Menerjemahkan Resolusi menjadi Tindakan
Dari perspektif HCMS, jika resolusi para pelaku bisnis diatas diterjemahkan menjadi kegiatan-kegiatan yang lebih terstruktur dan riil, maka Performance Management System (PMS) memegang peranan penting. PMS membantu ”sumpah palapa” para jajaran perusahaan menjadi tersistem dalam bentuk sesi pertemuan atasan dengan bawahan terkait kinerja, pengembangan kompetensi serta hal-hal kritikal lain yang hendak dicapai oleh karyawan.

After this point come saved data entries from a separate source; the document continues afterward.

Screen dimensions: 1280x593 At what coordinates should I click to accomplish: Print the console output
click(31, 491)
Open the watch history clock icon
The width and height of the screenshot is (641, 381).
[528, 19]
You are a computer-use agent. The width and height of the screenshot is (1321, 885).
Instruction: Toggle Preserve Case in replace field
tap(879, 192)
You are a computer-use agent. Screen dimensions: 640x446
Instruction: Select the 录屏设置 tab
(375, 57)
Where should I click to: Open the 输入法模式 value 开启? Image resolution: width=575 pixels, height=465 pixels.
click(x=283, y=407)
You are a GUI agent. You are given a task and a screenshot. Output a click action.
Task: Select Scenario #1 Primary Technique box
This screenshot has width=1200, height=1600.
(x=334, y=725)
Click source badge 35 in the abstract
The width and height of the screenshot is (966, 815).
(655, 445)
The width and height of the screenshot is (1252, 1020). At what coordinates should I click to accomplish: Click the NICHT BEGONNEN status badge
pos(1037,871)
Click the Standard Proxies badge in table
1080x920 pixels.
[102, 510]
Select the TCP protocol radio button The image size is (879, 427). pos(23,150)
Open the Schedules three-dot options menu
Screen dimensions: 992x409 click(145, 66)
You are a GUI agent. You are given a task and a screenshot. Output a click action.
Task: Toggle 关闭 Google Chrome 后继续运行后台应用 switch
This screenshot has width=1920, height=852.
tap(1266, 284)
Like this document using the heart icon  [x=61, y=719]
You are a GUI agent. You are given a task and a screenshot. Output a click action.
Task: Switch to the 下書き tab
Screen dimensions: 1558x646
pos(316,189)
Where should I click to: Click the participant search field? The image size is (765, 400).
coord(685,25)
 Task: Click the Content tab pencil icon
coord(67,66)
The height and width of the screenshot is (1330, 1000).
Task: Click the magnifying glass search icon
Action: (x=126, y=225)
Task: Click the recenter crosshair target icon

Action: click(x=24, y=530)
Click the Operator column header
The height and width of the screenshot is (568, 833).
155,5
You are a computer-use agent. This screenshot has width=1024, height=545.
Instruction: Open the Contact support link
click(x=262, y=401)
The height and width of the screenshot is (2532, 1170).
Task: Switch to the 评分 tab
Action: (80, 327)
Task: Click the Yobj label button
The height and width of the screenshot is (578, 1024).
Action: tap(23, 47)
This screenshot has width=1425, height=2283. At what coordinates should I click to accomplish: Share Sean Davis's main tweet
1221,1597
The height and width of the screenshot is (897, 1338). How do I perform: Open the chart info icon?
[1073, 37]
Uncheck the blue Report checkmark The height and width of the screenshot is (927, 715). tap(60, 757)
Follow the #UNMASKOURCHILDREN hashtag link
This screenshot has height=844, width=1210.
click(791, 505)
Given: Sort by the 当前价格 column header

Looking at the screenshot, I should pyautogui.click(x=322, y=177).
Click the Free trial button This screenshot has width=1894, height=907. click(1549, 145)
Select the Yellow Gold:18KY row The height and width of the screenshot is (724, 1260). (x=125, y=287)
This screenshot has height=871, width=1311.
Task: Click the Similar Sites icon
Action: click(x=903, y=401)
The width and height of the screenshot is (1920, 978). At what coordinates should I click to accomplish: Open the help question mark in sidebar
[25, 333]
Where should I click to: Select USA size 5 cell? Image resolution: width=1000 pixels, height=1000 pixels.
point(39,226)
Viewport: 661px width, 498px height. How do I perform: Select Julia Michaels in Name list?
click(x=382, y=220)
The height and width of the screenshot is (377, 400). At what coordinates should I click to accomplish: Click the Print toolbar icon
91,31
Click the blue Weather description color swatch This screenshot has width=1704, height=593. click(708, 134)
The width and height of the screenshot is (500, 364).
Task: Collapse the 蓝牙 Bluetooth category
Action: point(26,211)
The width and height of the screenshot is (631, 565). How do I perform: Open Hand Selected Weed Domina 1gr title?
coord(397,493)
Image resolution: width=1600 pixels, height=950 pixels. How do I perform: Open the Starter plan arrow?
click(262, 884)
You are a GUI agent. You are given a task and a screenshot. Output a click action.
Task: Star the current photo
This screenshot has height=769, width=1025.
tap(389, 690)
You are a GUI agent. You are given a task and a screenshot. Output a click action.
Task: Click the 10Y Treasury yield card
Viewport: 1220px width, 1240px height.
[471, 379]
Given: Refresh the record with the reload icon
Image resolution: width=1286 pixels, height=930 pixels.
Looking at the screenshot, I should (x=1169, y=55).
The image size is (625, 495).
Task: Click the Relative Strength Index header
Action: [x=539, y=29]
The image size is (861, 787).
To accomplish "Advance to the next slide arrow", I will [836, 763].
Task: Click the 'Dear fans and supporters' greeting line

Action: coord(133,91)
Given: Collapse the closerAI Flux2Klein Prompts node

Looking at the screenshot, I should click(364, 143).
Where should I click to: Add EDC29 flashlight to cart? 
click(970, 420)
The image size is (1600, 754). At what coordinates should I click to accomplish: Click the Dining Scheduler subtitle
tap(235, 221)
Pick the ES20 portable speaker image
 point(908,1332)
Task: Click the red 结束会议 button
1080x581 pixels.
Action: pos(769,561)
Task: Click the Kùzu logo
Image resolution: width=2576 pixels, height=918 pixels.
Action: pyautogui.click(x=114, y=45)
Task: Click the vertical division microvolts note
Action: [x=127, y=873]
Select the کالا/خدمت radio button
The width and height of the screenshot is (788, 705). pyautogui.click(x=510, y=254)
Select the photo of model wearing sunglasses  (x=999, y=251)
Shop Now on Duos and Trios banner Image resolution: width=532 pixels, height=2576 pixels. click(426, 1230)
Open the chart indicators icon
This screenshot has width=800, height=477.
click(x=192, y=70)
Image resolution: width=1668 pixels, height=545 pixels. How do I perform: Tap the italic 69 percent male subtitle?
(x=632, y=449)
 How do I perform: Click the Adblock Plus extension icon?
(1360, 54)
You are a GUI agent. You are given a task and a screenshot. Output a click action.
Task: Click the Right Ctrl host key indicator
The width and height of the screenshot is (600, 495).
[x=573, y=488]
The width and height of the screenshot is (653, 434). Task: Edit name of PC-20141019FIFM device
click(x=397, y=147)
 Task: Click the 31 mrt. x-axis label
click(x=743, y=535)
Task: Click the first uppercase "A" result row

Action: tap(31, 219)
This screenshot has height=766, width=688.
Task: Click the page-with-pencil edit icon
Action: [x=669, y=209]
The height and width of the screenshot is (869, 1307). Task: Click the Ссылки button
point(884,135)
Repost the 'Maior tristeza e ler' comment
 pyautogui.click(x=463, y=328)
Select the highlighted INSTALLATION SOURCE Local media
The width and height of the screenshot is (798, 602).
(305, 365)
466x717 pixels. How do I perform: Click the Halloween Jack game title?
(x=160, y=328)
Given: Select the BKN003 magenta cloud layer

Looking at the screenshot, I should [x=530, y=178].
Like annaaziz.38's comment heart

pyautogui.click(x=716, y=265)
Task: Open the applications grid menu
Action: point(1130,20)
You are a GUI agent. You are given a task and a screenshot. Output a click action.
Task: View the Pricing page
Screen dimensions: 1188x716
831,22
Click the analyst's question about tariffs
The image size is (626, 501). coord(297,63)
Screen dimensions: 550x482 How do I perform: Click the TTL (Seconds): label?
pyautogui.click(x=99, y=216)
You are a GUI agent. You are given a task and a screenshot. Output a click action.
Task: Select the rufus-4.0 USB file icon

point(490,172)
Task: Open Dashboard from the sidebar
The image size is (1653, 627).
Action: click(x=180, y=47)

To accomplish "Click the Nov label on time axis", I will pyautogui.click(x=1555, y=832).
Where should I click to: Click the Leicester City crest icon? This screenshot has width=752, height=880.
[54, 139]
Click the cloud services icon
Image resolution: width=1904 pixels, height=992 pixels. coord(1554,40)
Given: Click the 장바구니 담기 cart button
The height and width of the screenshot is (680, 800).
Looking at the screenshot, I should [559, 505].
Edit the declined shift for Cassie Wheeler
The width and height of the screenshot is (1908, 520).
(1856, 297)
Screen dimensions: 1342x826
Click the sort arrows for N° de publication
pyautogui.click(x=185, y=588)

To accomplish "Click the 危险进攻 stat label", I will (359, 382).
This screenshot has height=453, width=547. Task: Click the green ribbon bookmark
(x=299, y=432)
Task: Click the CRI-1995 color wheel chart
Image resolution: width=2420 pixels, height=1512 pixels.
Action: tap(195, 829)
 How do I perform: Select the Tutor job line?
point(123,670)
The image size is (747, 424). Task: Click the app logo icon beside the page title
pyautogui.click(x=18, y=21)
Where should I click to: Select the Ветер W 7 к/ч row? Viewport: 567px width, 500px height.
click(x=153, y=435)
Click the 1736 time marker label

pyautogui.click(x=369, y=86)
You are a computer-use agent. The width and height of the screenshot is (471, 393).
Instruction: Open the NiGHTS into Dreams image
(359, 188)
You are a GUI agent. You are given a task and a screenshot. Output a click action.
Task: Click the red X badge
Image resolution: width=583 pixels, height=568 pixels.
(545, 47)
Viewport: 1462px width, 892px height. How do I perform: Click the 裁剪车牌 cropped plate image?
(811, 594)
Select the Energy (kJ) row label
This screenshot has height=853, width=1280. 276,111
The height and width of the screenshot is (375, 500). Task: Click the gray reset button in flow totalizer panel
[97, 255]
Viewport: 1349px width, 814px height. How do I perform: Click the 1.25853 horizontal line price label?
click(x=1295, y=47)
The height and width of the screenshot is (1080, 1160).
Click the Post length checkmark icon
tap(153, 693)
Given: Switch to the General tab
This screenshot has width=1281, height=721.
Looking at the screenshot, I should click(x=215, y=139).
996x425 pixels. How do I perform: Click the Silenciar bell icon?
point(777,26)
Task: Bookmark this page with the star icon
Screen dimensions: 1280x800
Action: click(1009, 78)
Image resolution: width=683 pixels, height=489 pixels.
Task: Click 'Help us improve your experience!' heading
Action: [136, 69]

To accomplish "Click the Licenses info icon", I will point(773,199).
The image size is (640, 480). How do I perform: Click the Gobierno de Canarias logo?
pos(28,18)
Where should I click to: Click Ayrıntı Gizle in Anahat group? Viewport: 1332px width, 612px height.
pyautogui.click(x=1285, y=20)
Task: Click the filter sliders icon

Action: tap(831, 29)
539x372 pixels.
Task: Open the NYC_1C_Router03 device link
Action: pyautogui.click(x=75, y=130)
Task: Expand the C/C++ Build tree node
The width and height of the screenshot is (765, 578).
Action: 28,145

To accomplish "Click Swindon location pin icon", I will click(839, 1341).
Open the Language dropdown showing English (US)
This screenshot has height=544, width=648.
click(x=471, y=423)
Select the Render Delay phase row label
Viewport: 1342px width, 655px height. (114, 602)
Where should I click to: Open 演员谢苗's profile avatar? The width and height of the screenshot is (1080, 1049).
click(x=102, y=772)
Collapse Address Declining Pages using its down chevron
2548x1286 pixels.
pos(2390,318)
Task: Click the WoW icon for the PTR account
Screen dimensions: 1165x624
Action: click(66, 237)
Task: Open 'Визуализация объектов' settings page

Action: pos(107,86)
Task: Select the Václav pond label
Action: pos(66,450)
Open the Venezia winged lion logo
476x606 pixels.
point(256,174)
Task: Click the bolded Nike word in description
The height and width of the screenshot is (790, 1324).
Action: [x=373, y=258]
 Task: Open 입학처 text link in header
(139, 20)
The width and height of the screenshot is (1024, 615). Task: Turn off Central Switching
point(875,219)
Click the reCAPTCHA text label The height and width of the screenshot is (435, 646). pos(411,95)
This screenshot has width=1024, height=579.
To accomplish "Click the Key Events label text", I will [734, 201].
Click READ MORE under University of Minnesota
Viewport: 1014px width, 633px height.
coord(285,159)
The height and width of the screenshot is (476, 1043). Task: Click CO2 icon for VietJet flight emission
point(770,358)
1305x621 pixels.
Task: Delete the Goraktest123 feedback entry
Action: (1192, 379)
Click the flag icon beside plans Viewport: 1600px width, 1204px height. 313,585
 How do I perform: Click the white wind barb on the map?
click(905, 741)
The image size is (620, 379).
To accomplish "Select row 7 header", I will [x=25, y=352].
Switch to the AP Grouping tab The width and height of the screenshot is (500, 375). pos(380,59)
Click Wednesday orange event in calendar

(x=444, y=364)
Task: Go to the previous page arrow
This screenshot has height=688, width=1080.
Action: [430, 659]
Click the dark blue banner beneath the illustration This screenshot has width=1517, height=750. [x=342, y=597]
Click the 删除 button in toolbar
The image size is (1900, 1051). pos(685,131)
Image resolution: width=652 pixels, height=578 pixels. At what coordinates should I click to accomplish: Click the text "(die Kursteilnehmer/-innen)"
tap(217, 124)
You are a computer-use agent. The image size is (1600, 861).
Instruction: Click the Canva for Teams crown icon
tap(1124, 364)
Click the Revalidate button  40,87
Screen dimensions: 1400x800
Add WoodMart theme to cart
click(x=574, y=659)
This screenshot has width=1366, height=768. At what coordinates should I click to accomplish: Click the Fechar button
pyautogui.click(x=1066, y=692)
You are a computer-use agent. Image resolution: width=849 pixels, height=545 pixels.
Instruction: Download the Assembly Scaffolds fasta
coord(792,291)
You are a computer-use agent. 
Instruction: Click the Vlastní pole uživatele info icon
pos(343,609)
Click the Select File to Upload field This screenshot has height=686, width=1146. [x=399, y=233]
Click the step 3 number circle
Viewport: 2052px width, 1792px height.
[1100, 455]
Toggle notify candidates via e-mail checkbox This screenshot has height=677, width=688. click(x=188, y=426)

Penerapan PMS juga merupakan arena seleksi/ screening karyawan yang sukses dalam mempertahankan kinerja versus karyawan yang memiliki performa rendah secara tersistem dan fair.

Melalui sistem yang terstruktur ini, karyawan di tengah-tengah kondisi menekan tersebut akan mengembangkan daya adaptasi, yakni peningkatan kompetensi. Artinya secara personal, jajaran perusahaan akan mengembangkan diri, meningkatkan kinerja, menciptakan jalan pintas (short cut, mengurangi birokrasi), bahkan terciptanya inovasi. Secara berkelompok karyawan akan saling bekerja sama, bahu-membahu menciptakan serta meningkatkan value perusahaan sehingga cikal bakal budaya yang solid dan kompetitif akan tercipta. Dan akhirnya organisasi akan memiliki ketahanan atau imunitas terhadap kondisi baru ini.

Sehingga siapa yang paling diuntungkan oleh kondisi krisis ini? Lalu, bagaimana resolusi organisasi anda?